Research ReportInhibition of p21-activated kinase 1 by IPA-3 attenuates secondary injury after traumatic brain injury in mice

- PAK1 is up-regulated and activated after TBI.
- PAK1 inhibition by IPA-3 improves neurological deficits.
- PAK1 inhibition by IPA-3 reduces neural cell loss.
- PAK1 inhibition attenuates brain edema and BBB disruption.

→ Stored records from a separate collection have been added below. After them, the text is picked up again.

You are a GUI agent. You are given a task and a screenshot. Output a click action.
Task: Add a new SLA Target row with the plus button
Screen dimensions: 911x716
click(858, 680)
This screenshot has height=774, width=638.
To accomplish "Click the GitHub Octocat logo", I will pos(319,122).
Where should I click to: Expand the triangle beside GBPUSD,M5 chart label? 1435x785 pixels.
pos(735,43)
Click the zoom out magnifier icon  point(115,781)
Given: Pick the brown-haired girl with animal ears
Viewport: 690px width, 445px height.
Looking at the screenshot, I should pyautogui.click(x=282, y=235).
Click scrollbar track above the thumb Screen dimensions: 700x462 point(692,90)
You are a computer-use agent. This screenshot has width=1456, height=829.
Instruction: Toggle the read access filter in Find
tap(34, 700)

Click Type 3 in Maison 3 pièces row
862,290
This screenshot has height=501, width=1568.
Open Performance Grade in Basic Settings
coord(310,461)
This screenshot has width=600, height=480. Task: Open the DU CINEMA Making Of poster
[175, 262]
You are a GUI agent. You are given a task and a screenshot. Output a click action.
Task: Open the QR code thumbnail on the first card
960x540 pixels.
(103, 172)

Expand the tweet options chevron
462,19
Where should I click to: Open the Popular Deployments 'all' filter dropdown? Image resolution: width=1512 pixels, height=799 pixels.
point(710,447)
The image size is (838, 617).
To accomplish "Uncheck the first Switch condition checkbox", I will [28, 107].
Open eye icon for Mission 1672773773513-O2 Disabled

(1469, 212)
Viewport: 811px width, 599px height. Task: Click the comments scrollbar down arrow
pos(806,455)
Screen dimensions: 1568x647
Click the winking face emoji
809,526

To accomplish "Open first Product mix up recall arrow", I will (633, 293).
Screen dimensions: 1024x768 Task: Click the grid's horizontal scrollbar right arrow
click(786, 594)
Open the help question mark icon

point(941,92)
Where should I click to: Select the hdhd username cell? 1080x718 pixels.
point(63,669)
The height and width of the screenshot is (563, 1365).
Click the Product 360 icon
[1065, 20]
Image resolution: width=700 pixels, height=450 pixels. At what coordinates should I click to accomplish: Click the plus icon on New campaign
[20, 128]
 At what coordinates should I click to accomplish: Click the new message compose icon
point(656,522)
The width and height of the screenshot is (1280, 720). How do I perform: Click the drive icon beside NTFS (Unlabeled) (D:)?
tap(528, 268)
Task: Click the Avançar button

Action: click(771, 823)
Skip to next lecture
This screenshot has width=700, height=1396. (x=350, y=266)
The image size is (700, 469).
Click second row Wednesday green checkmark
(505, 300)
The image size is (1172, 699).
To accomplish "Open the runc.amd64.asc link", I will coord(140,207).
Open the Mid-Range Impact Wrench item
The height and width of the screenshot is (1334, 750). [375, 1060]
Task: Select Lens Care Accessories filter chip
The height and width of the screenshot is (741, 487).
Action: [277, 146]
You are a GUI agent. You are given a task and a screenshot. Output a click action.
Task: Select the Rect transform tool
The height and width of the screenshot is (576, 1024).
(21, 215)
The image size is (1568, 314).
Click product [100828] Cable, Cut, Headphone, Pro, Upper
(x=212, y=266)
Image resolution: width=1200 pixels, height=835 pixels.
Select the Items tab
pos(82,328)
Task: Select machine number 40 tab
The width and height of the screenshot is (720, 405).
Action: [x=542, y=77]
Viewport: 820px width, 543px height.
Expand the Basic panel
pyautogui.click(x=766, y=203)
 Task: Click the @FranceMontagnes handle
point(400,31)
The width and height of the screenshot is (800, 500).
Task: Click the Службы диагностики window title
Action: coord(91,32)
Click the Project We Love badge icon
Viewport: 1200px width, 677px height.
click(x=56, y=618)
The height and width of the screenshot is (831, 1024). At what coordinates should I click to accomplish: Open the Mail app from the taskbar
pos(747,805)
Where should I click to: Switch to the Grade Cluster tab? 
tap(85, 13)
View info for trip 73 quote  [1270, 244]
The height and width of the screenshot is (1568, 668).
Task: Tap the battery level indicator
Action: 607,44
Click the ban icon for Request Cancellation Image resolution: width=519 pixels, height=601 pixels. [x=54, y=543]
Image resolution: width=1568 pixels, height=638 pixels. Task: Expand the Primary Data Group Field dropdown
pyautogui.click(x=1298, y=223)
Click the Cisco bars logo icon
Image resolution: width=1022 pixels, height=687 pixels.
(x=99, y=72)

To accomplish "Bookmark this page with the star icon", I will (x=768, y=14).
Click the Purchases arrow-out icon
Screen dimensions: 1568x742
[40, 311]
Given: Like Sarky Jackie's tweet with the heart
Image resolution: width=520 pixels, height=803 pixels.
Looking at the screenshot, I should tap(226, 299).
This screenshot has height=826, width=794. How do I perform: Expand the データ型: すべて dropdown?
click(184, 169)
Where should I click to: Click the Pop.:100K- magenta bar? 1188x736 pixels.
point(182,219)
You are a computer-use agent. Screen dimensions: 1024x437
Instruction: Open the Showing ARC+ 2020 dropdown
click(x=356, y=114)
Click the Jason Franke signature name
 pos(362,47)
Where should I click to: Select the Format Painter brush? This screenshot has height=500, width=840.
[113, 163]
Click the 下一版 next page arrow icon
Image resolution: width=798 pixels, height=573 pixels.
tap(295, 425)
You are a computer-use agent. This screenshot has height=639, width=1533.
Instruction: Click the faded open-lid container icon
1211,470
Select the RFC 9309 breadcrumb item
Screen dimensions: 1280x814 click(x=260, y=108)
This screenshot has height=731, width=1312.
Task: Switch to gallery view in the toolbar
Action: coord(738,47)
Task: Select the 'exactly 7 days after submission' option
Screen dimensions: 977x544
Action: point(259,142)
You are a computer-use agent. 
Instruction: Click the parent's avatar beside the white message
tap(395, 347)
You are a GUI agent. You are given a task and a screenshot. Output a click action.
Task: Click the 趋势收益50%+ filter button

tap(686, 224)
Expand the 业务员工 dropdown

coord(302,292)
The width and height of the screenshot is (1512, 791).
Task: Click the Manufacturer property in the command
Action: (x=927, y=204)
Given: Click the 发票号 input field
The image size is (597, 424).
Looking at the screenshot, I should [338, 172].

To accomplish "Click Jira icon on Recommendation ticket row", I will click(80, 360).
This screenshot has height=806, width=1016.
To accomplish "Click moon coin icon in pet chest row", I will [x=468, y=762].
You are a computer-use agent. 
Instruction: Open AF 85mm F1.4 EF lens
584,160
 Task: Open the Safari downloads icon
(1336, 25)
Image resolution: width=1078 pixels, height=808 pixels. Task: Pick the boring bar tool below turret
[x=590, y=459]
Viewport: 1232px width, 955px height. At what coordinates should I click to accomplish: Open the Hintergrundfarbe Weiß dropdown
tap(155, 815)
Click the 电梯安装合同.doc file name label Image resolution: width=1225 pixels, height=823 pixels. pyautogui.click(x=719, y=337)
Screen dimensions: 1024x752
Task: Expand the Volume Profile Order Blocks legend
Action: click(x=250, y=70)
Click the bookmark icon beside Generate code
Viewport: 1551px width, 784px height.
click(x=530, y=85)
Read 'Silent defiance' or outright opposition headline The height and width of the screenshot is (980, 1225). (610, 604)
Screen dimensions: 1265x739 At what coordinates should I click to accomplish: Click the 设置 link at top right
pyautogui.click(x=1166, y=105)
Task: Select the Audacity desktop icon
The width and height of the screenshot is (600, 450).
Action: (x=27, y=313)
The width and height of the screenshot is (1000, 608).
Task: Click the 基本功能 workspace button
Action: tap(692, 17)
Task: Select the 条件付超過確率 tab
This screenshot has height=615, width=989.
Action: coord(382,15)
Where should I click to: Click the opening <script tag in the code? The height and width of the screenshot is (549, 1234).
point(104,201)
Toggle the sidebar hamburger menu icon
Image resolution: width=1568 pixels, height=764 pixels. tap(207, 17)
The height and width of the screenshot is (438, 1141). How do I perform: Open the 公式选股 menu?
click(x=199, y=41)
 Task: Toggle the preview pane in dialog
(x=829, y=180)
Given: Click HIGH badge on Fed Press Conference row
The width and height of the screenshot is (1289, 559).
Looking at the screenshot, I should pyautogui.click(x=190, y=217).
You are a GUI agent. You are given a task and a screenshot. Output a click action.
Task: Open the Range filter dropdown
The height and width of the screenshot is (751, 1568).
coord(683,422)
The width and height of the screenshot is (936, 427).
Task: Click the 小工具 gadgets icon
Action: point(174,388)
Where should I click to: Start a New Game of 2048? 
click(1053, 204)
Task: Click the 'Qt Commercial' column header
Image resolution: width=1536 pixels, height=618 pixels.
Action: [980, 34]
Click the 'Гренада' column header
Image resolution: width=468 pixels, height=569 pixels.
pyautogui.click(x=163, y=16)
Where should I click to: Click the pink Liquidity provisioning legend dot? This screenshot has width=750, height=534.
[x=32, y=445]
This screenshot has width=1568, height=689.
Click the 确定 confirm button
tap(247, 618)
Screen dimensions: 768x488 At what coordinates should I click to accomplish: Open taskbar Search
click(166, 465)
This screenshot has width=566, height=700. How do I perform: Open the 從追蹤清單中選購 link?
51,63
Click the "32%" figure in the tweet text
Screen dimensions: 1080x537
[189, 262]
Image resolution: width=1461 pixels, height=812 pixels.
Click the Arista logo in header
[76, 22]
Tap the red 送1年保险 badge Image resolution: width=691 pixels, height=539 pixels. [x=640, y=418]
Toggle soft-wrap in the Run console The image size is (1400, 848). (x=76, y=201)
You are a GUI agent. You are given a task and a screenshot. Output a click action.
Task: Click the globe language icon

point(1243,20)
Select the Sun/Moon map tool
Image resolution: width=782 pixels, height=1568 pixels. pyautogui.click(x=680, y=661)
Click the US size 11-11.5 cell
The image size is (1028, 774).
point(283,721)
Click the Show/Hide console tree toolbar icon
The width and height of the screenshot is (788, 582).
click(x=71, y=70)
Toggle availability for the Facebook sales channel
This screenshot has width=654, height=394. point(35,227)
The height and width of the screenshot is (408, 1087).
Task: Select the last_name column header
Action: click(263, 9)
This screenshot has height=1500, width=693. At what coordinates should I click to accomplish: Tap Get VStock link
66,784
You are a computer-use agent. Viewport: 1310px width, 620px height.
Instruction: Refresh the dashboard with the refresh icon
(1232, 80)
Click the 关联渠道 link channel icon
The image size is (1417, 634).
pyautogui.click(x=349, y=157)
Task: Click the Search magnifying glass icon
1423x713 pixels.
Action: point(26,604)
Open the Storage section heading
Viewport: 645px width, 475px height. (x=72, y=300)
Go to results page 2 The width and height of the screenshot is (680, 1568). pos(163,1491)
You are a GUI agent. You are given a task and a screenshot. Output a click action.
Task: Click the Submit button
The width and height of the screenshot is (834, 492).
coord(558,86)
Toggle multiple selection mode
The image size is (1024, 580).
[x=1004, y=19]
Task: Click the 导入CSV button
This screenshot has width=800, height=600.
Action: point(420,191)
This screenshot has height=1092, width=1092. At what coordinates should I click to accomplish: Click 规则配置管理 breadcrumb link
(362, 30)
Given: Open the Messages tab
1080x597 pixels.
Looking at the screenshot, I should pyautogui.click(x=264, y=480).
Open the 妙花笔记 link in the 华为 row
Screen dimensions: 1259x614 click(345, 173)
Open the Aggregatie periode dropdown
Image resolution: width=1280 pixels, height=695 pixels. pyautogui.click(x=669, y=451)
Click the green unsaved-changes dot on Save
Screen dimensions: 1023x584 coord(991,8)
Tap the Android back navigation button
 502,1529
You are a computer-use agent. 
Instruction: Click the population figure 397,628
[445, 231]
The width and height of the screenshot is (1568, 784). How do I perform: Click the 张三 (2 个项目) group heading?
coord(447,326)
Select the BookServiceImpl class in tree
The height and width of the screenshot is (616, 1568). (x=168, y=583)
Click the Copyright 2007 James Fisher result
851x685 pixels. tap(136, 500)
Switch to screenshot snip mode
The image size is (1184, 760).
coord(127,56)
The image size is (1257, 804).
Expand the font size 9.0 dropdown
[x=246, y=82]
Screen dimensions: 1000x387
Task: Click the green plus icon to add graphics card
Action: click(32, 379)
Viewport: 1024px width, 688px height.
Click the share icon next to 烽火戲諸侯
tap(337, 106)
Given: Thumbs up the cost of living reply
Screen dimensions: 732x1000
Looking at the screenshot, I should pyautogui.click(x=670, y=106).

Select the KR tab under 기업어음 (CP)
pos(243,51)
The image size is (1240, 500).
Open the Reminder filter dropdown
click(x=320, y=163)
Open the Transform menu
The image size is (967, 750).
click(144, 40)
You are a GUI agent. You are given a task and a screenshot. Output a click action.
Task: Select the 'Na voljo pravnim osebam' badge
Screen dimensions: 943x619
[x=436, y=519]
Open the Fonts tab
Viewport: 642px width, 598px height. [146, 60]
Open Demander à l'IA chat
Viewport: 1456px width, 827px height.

The p21-activated kinase 1 (PAK1) is up-regulated in the brain following traumatic brain injury (TBI). Inhibition of PAK1 has been found to alleviate brain edema in a rat model of subarachnoid hemorrhage. Suppressing PAK1 activity might represent a novel therapeutics of attenuating secondary injury following TBI. Here we confirmed that the mRNA and protein levels of PAK1 and the protein level of p-PAK1 were significantly increased after inducing TBI in mice via M.A. Flierl's weight-drop model. A single intraperitoneal administration of IPA-3, a specific PAK1 inhibitor, immediately after TBI significantly reduced the protein level of p-PAK1, cleaved caspase-3 level, the number of apoptotic cells at the lesion sites of TBI mice. It also reduced brain water content and the blood-brain barrier permeability in TBI mice. Furthermore, the administration of IPA-3 significantly reduced the neurological severity score and increased the grip test score in TBI mice. Taken together, we demonstrate that PAK1 inhibition by IPA-3 may attenuate the secondary injury following TBI, suggesting it might be a promising neuroprotective strategy for preventing the development of secondary injury after TBI.